Dataset content
============================================================
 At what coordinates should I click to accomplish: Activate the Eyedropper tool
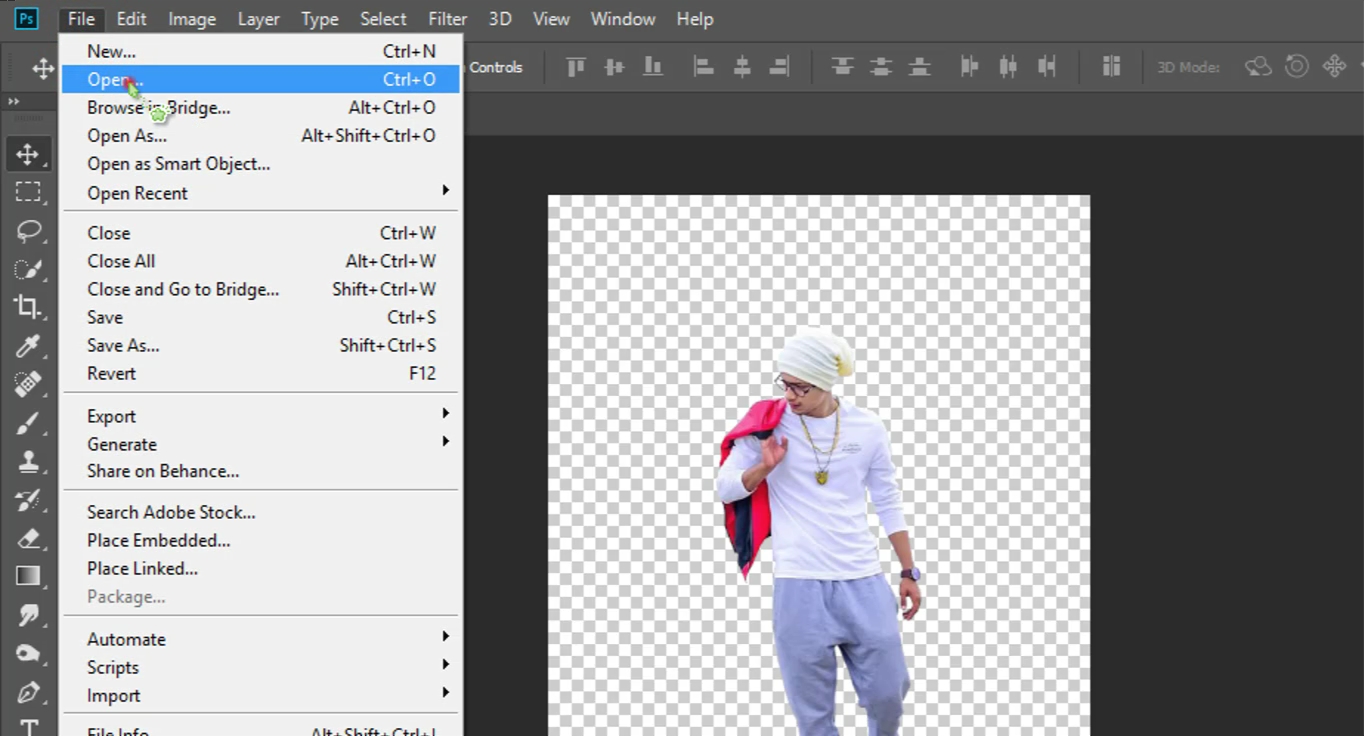coord(28,346)
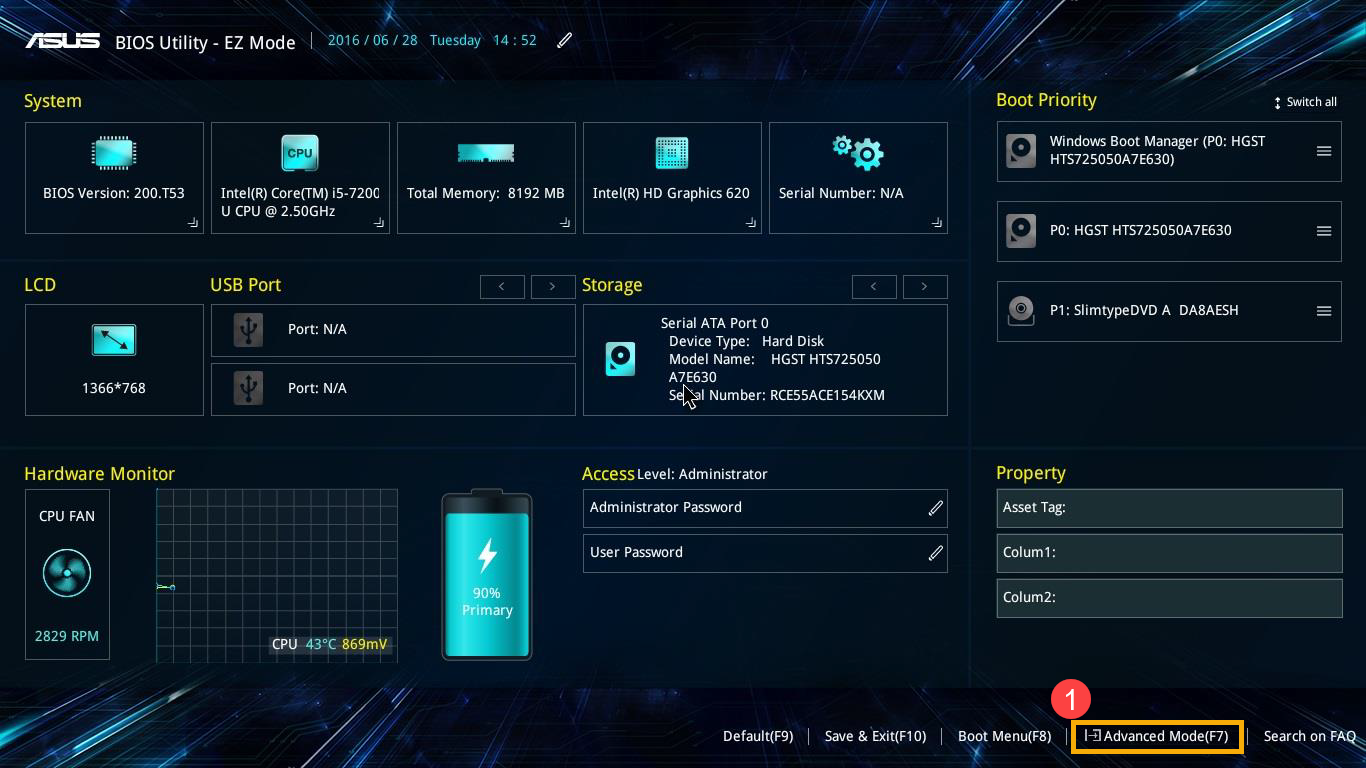This screenshot has width=1366, height=768.
Task: Open the Boot Menu
Action: (1004, 736)
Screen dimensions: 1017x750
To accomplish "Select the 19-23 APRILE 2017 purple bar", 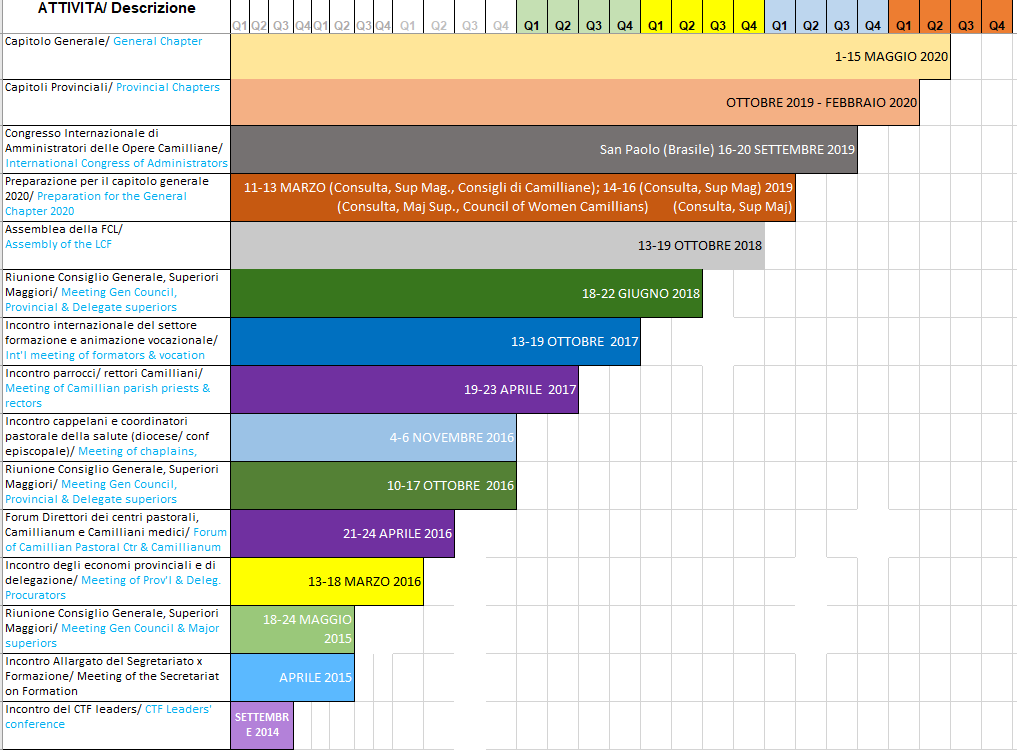I will point(404,389).
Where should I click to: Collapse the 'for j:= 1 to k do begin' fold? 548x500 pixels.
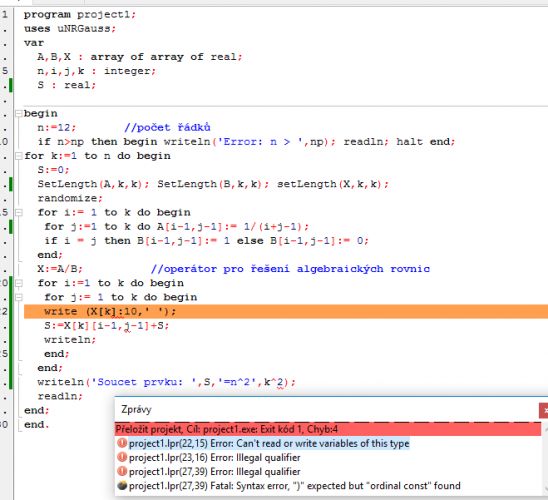[19, 297]
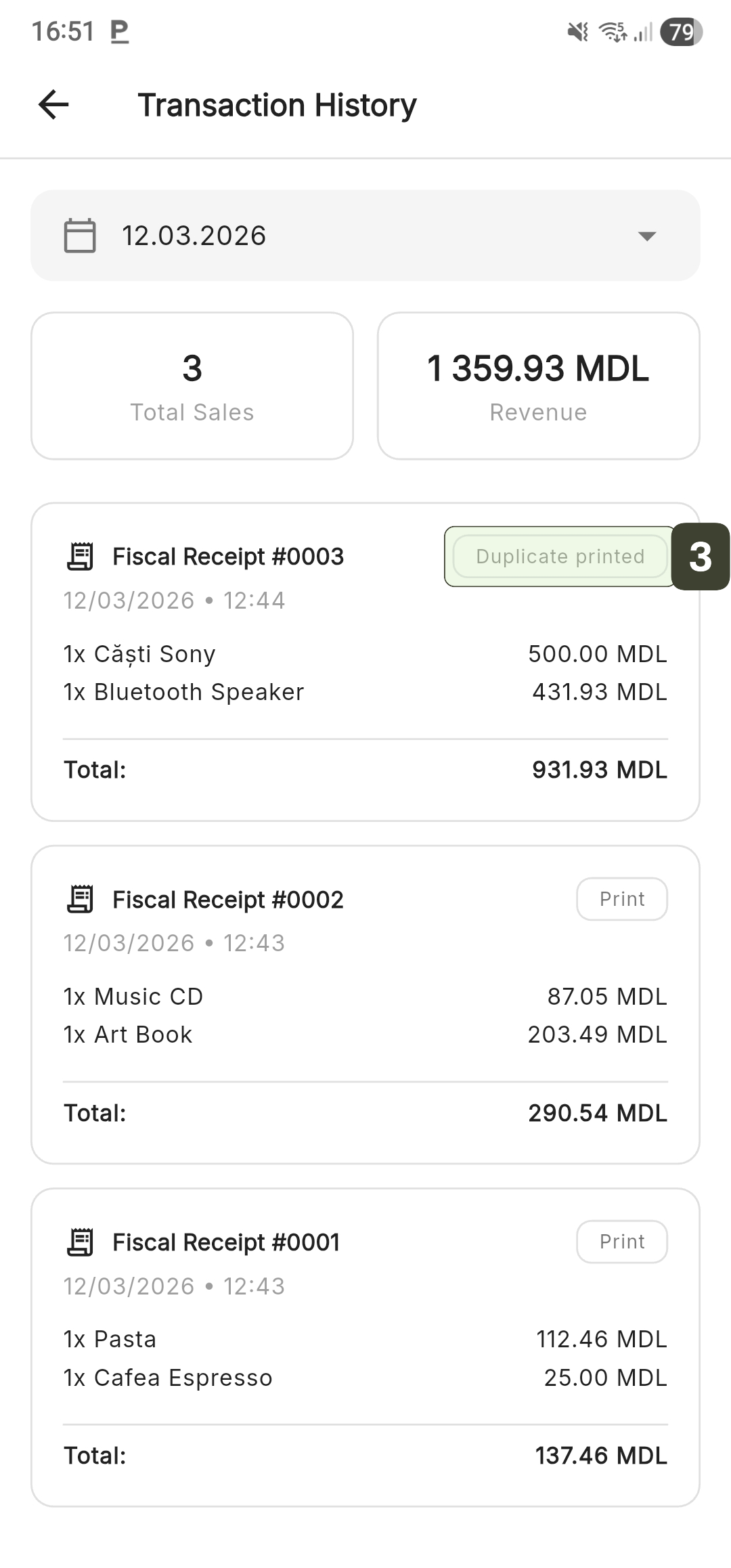Open the Total Sales summary card
731x1568 pixels.
192,386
============================================================
Exercise objective
Quote exactly the lines from the one that contains "Where should I" through the end of the listing above, both ends included, leaving out the pictures.

Response for this exercise
Where should I click to: Collapse the 'for j:= 1 to k do begin' fold? 548x500 pixels.
[19, 297]
Open the Total Sales summary card
731x1568 pixels.
192,386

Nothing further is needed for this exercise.